Journal:A robust, format-agnostic scientific data transfer framework
Full article title | A robust, format-agnostic scientific data transfer framework |
---|---|
Journal | Data Science Journal |
Author(s) | Hester, James |
Author affiliation(s) | Australian Nuclear Science and Technology Organisation |
Primary contact | Email: jxh at ansto dot gov dot au |
Year published | 2016 |
Volume and issue | 15 |
Page(s) | 12 |
DOI | 10.5334/dsj-2016-012 |
ISSN | 1683-1470 |
Distribution license | Creative Commons Attribution 4.0 International |
Website | http://datascience.codata.org/articles/10.5334/dsj-2016-012/ |
Download | http://datascience.codata.org/articles/10.5334/dsj-2016-012/galley/605/download/ (PDF) |
This article should not be considered complete until this message box has been removed. This is a work in progress. |
Abstract
The olog approach of Spivak and Kent[1] is applied to the practical development of data transfer frameworks, yielding simple rules for construction and assessment of data transfer standards. The simplicity, extensibility and modularity of such descriptions allows discipline experts unfamiliar with complex ontological constructs or toolsets to synthesize multiple pre-existing standards, potentially including a variety of file formats, into a single overarching ontology. These ontologies nevertheless capture all scientifically-relevant prior knowledge, and when expressed in machine-readable form are sufficiently expressive to mediate translation between legacy and modern data formats. A format-independent programming interface informed by this ontology consists of six functions, of which only two handle data. Demonstration software implementing this interface is used to translate between two common diffraction image formats using such an ontology in place of an intermediate format.

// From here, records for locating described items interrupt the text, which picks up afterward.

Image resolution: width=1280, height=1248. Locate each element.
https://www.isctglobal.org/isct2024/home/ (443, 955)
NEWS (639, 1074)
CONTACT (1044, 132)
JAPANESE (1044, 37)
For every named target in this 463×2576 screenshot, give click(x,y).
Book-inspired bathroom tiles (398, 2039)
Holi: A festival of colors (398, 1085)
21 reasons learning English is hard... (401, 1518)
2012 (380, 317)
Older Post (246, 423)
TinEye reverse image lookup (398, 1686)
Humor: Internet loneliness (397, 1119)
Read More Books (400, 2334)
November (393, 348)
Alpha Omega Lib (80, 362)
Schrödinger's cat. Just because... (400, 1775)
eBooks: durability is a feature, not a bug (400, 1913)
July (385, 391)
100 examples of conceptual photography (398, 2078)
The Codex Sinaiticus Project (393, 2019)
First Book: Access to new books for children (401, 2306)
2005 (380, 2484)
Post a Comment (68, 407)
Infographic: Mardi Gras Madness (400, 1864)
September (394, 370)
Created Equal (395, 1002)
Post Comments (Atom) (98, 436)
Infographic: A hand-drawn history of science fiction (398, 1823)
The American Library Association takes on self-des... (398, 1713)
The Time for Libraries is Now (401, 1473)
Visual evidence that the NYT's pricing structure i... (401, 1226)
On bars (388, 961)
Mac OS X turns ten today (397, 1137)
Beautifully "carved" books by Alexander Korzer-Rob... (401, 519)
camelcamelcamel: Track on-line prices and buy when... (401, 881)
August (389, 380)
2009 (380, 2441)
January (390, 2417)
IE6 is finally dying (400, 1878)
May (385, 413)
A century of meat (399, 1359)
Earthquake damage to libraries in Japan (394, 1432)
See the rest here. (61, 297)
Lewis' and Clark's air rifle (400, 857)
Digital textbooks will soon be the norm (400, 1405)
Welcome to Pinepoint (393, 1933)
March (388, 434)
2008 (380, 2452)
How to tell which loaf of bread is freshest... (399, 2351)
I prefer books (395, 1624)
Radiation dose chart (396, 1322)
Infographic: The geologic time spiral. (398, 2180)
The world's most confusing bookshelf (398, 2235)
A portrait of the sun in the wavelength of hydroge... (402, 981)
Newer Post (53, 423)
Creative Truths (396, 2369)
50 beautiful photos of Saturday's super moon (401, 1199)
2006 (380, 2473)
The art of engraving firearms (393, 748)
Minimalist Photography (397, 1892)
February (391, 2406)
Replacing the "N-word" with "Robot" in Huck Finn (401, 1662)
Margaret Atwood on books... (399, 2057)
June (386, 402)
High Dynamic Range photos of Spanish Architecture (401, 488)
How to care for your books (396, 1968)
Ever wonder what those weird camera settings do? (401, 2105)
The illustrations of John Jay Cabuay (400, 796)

Keywords: metadata, ontology, knowledge representation, data formats
Introduction
For most of scientific history, results and data were communicated using words and numbers on paper, with correct interpretation of this information reliant on the informal standards created by scholarly reference works, linguistic background, and educational traditions. Modern scientists increasingly rely on computers to perform such data transfer, and in this context the sender and receiver agree on the meaning of the data via a specification as interpreted by authors of the sending and receiving software. Recent calls to preserve raw data[2][3] and a growing awareness of a need to manage the explosion in the variety and quantity of data produced by modern large-scale experimental facilities (big data) have led to an increase in the number and coverage of these data transfer standards. Overlap in the areas of knowledge covered by each standard is increasingly common, either because the newer standards aim to replace older ad hoc or de facto standards, or because of natural expansion into the territory of ontologically “neighboring” standards. One example of such overlap is found in single-crystal diffraction: the newer NeXus standard for raw data[4] partly covers the same ontological space as the older imgCIF standard[5], and both aim to replace the multiplicity of ad hoc standards for diffraction images.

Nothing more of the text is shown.